Isn’t it crazy to think the World Cup has only been playing for a week and three more weeks remain? Not only is this the month of crazy goals between countries, but it’s also a time for sporting goods manufacturers such as Nike and Adidas to compete. This time it’s about their marketing strategies.
Nike’s commercial, “The Last Game,” features animated avatars of World Cup pin-ups Cristiano Ronaldo and Neymar Jr., as part of its “Risk Everything” strategy. The 5 1/2-minute video shows the Nike-signed players playing one last sudden-death match against the clones, who bore spectators by playing “like it’s just a job.”
Meanwhile, Adidas’ commercial features international stars David Beckham and Zinedine Zidane. In their “All in, or nothing” campaign, the duo challenge two individuals playing the FIFA World Cup video game to a real soccer match in their house. Another strategy Adidas is trying this year is shifting to YouTube and trying to introduce real-time marketing to the social platform.
Both campaigns are attempting to show how effectively channels such as video work well with e-commerce and social media. According to communications agency Way to Blue, Nike secured 200,119 social mentions between April 20-June 6 while Adidas grabbed 88,041.
Last night I attended the annual PRSA Silver Anvil awards, which honor the best PR campaigns. The auditorium was full of talented professionals who obviously deserved recognition.
I loved the band, which played a song for every award winner based on the name of their entry. For example, an Alzheimer’s campaign elicited “Who are You” (though that does seem a little wrong).
But my big takeaway was that some of these PR campaigns really are about improving our lives, not just making a profit or strengthening a brand. The top award went to AT&T’s “It Can Wait” campaign to end texting while driving.
The elements were so powerful that AT&T’s competitors–Verizon, Spring and T-Mobile–joined in. And data showed that several states were projected to have fewer accidents and deaths as a result of texting while driving.
Now that’s some good PR.
We’re testing out a new project management software called Wrike. I’ve previously used BaseCamp and Microsoft Project and want to see what else is out there.
So far, the free version seems to have some useful features. My favorite is being able to send an email to a colleague and to Wrike at the same time so that the conversation or assignment is logged online.
At the same time, I’m not impressed with Wrike’s Android app (and I hope a Windows Phone app is created), but it seems like the company is making steady improvements.
Elise Otten has started her summer internship with Revelation. The Brookfield native previously worked at Madison Magazine as a marketing intern and for the American Diabetes Association through a student-run PR firm called Bucky PR. Elise will graduate next May from UW with a journalism degree, focusing on strategic communications.
In an attempt to shop local, I placed an order online from an area embroidery store.
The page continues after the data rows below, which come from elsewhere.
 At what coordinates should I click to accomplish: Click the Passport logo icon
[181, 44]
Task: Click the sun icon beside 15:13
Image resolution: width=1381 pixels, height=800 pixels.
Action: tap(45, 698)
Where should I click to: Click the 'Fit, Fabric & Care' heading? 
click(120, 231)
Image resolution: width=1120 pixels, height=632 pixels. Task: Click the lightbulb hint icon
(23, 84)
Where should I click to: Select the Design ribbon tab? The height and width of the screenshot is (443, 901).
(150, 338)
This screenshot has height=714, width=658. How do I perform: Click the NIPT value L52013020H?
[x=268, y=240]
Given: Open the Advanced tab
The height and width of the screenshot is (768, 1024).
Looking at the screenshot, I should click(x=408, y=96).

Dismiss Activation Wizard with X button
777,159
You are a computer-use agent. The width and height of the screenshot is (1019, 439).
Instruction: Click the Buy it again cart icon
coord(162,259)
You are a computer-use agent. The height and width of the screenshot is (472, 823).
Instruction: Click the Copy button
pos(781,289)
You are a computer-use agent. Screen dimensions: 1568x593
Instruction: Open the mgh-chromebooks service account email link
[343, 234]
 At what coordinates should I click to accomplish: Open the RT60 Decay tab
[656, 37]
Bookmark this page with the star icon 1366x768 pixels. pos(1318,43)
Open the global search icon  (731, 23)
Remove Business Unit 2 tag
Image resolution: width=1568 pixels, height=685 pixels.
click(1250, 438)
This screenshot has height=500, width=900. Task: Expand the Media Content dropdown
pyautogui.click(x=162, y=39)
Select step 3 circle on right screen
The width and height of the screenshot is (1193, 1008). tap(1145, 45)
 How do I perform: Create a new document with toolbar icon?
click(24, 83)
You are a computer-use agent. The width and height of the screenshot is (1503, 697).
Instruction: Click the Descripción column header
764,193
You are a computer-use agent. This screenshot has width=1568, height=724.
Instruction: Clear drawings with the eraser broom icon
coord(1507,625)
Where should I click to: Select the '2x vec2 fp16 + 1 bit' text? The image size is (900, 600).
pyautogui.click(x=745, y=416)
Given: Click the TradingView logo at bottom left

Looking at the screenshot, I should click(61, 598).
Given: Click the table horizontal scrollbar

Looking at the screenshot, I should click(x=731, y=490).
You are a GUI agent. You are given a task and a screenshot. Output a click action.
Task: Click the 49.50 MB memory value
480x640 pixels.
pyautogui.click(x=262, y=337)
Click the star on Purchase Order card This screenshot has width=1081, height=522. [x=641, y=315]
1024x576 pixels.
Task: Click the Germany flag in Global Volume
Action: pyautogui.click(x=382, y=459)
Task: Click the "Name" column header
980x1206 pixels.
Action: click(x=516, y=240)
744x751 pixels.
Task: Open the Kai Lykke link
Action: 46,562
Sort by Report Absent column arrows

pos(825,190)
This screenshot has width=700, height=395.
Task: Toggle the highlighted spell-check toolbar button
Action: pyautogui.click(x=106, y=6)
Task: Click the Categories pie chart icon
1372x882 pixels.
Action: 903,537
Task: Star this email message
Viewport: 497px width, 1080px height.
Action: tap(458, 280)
I called today to ask about my order, and the woman who answered the phone couldn’t help with any of my issues:
- How to edit my address
- How long for order fulfillment
- What my order costs
- How to look up my order
She didn’t seem to feel bad, making the excuse that she only works on clothing, not items like the bottle openers I ordered. She took my name and number and said the owner would have to call me back.
I’m looking forward telling this owner that she needs to train her employees more thoroughly. The employee’s lack of knowledge is now wasting my time and the owner’s time, and it certainly doesn’t reflect well on the company.